#### Task brief:
Search the data below for lines that include the word "target" and state how many there are, nothing else.

== Data section

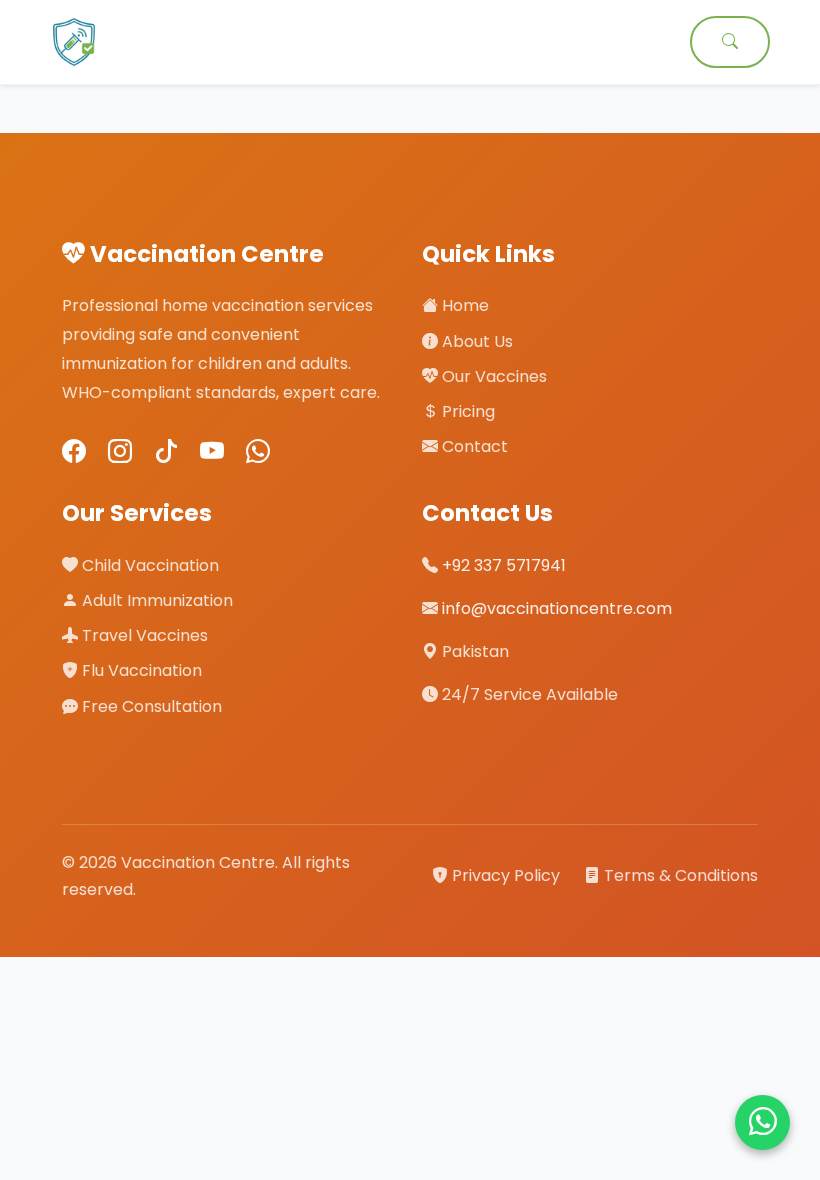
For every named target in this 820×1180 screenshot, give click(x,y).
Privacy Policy (506, 875)
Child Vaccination (148, 565)
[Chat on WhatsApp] (762, 1122)
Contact (473, 446)
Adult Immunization (155, 600)
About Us (475, 341)
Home (463, 305)
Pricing (466, 411)
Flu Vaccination (140, 670)
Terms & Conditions (679, 875)
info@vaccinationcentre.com (557, 608)
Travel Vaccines (143, 635)
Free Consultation (150, 706)
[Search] (730, 42)
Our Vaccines (492, 376)
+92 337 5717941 (504, 565)
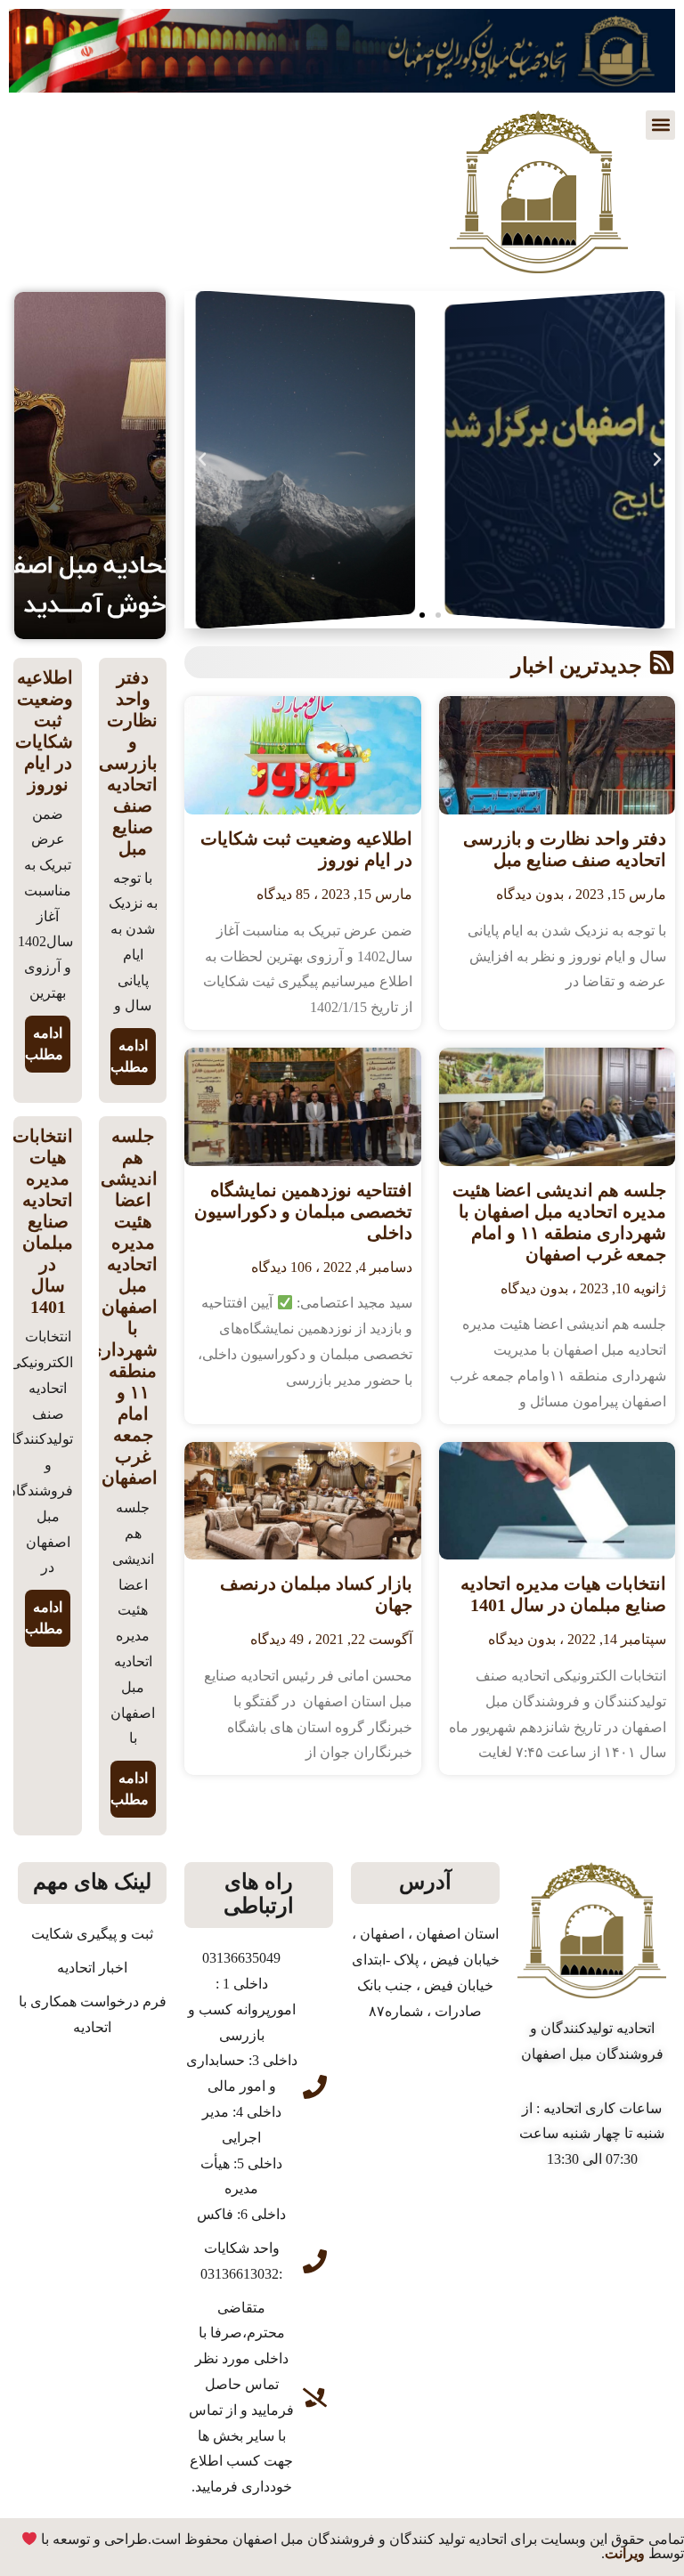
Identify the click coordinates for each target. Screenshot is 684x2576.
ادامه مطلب (129, 1056)
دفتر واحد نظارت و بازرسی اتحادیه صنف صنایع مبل (128, 763)
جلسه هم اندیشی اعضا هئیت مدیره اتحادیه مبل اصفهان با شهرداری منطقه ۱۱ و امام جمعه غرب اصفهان (123, 1306)
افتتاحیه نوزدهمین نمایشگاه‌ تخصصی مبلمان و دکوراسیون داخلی (303, 1211)
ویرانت (625, 2553)
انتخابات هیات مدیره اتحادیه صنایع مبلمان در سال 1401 (42, 1221)
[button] (660, 125)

====

#### Result of this exercise:
2